**Source**:

-- START --

Good luck to you! This is an insurance scam the postal service is making a lot of money on. If it wasn't federal, they would be in court explaining why they refuse to pay claims.


----------



## vegas urban lumber (Nov 29, 2016)

or


Tclem said:


> Spent two hours last night and another hour today fighting with them because the web site won't let me "submit" my claim. Also ordered 3 packs of every box they have.


 order like that every other day and heat your house with the spoils in a wood stove. $100 worth of energy costs could be recouped quite quickly

Reactions: Agree 2


----------



## Tclem (Nov 29, 2016)

vegas urban lumber said:


> or
> 
> order like that every other day and heat your house with the spoils in a wood stove. $100 worth of energy costs could be recouped quite quickly


Christmas packing

Reactions: Agree 1


----------



## Tclem (Nov 29, 2016)

robert flynt said:


> Good luck to you! This is an insurance scam the postal service is a lot of money on. If it wasn't federal, they would be in court explaining why they refuse to pay claims.


It's a shame. Thy keep saying it's my computer yet I used 3 laptops and my phone. By the time I make another board and ship then I'll actually lose on the board. Can't afford to have it shipped back and cut out the cracked section.

Reactions: +Karma 1


----------



## Brain M (Dec 4, 2016)

i only use USPS with materials that can handle being abused. Here is a pic of some recent boxes I got from a member here on one of our trades. I have pictorial proof that they were not sent this way... I know it won't make much difference but I will be stopping by the post office and showing the postmaster theses pics. If I have to ship knives or something valuable, I take a hit on price and use UPS or FedEx

Reactions: Agree 2 | Informative 1


----------

-- END --

**Set problem 1**: Copy the records unchanged, from the line containing "Expand the Mes" through the last line of the records, including both.

**Source material**:

-- START --

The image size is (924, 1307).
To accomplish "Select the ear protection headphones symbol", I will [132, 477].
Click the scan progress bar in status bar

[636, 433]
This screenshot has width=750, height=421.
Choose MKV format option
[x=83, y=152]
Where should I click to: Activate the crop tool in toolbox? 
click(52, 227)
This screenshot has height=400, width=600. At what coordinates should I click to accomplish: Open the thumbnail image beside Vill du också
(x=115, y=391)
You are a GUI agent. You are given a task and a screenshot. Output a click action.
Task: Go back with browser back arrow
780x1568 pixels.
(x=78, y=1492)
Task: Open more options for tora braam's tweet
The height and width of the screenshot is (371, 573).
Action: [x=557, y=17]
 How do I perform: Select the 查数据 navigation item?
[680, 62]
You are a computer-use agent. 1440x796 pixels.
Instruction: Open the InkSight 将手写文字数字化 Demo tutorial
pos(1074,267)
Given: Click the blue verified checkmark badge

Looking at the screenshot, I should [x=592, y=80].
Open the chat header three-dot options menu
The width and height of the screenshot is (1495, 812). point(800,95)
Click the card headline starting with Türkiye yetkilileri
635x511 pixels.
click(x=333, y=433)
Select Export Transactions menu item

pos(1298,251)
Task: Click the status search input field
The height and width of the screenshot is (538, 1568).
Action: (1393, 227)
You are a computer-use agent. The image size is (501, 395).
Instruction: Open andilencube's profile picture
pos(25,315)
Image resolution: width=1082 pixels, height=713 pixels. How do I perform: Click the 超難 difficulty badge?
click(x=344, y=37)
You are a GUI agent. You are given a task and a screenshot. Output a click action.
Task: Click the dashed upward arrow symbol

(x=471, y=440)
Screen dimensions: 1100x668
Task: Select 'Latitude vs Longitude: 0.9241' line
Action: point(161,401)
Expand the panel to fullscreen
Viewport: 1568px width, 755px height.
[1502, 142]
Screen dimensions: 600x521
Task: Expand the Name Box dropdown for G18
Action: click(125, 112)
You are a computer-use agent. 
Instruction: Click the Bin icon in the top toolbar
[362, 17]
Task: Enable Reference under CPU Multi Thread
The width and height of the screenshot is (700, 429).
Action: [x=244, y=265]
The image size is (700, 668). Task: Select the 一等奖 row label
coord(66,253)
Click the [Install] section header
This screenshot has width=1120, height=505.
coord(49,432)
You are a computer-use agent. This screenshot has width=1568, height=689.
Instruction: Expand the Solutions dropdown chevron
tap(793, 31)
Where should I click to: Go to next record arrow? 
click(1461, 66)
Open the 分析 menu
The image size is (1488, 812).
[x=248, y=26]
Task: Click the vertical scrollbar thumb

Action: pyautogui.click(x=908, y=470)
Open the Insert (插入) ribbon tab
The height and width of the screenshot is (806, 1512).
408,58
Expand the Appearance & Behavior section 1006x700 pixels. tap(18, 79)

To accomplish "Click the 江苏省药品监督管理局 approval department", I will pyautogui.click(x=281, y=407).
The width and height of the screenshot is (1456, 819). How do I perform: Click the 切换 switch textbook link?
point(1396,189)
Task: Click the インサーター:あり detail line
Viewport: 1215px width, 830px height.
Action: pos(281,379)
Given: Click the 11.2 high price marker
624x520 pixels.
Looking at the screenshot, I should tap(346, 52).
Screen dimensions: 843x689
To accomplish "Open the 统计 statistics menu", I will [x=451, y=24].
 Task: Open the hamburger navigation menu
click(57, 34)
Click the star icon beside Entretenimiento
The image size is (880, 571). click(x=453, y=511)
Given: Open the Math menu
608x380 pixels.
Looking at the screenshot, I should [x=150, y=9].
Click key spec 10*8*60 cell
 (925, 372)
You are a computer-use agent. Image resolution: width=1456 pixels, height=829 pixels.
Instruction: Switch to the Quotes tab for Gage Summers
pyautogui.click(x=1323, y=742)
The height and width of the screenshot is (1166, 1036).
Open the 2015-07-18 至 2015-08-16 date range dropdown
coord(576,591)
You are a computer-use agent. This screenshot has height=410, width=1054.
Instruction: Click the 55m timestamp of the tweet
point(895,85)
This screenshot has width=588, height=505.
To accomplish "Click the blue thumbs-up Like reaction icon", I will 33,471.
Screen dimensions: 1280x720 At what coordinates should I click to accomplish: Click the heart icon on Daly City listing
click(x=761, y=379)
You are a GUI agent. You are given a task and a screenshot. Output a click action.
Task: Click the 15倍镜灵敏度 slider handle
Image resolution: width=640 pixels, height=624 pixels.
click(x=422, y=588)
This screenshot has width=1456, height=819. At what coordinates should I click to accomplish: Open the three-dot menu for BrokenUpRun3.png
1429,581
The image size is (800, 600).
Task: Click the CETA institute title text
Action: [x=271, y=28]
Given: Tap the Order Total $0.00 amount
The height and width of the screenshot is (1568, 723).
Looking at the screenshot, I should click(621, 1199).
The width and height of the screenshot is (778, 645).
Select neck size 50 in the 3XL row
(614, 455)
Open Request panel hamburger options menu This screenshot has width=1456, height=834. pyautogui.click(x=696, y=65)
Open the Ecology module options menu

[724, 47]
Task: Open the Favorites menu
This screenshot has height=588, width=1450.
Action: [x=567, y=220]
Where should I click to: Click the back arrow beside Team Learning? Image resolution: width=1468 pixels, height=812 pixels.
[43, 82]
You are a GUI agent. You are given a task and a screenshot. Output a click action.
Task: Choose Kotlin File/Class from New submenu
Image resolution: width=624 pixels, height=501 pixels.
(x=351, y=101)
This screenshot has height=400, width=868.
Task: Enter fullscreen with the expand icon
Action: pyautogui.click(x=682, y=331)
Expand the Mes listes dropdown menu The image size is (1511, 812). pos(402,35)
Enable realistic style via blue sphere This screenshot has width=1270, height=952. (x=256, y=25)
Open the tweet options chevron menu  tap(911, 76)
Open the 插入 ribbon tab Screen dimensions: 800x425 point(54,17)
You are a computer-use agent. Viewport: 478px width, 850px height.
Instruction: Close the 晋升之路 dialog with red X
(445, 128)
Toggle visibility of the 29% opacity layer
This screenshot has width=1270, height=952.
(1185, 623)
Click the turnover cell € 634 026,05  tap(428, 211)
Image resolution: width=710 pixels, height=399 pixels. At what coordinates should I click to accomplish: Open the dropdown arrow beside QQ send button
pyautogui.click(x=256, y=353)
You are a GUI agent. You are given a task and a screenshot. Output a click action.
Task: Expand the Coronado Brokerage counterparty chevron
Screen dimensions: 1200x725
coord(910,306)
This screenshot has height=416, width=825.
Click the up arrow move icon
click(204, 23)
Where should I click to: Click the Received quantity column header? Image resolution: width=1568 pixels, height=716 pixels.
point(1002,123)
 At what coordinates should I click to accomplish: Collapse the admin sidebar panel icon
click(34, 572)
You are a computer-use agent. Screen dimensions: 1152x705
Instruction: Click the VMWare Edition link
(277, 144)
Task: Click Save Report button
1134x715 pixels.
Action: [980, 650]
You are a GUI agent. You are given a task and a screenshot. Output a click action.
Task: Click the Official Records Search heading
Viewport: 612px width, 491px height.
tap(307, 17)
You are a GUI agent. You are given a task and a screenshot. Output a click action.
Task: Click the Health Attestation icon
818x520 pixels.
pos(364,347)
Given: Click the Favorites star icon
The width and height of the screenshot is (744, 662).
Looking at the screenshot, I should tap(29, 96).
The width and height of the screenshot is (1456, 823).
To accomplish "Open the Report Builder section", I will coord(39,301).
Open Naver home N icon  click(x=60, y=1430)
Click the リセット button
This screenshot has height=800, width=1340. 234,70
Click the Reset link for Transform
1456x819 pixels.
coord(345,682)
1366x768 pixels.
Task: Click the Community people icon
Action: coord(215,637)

-- END --

**Set problem 2**: Using the forum thread, decide whether each statement agrees with it. Answer yes or no for each, and quote the deciding words. (a) Tclem says he tried three laptops and his phone. (b) Brain M uses UPS or FedEx when shipping knives or something valuable. (c) Tclem was able to submit his claim through the website.

**Complete response 1**:
Expand the Mes listes dropdown menu The image size is (1511, 812). pos(402,35)
Enable realistic style via blue sphere This screenshot has width=1270, height=952. (x=256, y=25)
Open the tweet options chevron menu  tap(911, 76)
Open the 插入 ribbon tab Screen dimensions: 800x425 point(54,17)
You are a computer-use agent. Viewport: 478px width, 850px height.
Instruction: Close the 晋升之路 dialog with red X
(445, 128)
Toggle visibility of the 29% opacity layer
This screenshot has width=1270, height=952.
(1185, 623)
Click the turnover cell € 634 026,05  tap(428, 211)
Image resolution: width=710 pixels, height=399 pixels. At what coordinates should I click to accomplish: Open the dropdown arrow beside QQ send button
pyautogui.click(x=256, y=353)
You are a GUI agent. You are given a task and a screenshot. Output a click action.
Task: Expand the Coronado Brokerage counterparty chevron
Screen dimensions: 1200x725
coord(910,306)
This screenshot has height=416, width=825.
Click the up arrow move icon
click(204, 23)
Where should I click to: Click the Received quantity column header? Image resolution: width=1568 pixels, height=716 pixels.
point(1002,123)
 At what coordinates should I click to accomplish: Collapse the admin sidebar panel icon
click(34, 572)
You are a computer-use agent. Screen dimensions: 1152x705
Instruction: Click the VMWare Edition link
(277, 144)
Task: Click Save Report button
1134x715 pixels.
Action: [980, 650]
You are a GUI agent. You are given a task and a screenshot. Output a click action.
Task: Click the Official Records Search heading
Viewport: 612px width, 491px height.
tap(307, 17)
You are a GUI agent. You are given a task and a screenshot. Output a click action.
Task: Click the Health Attestation icon
818x520 pixels.
pos(364,347)
Given: Click the Favorites star icon
The width and height of the screenshot is (744, 662).
Looking at the screenshot, I should tap(29, 96).
The width and height of the screenshot is (1456, 823).
To accomplish "Open the Report Builder section", I will coord(39,301).
Open Naver home N icon  click(x=60, y=1430)
Click the リセット button
This screenshot has height=800, width=1340. 234,70
Click the Reset link for Transform
1456x819 pixels.
coord(345,682)
1366x768 pixels.
Task: Click the Community people icon
Action: coord(215,637)

**Complete response 2**:
(a) Yes: "Thy keep saying it's my computer yet I used 3 laptops and my phone."
(b) Yes: "If I have to ship knives or something valuable, I take a hit on price and use UPS or FedEx"
(c) No: "the web site won't let me "submit" my claim"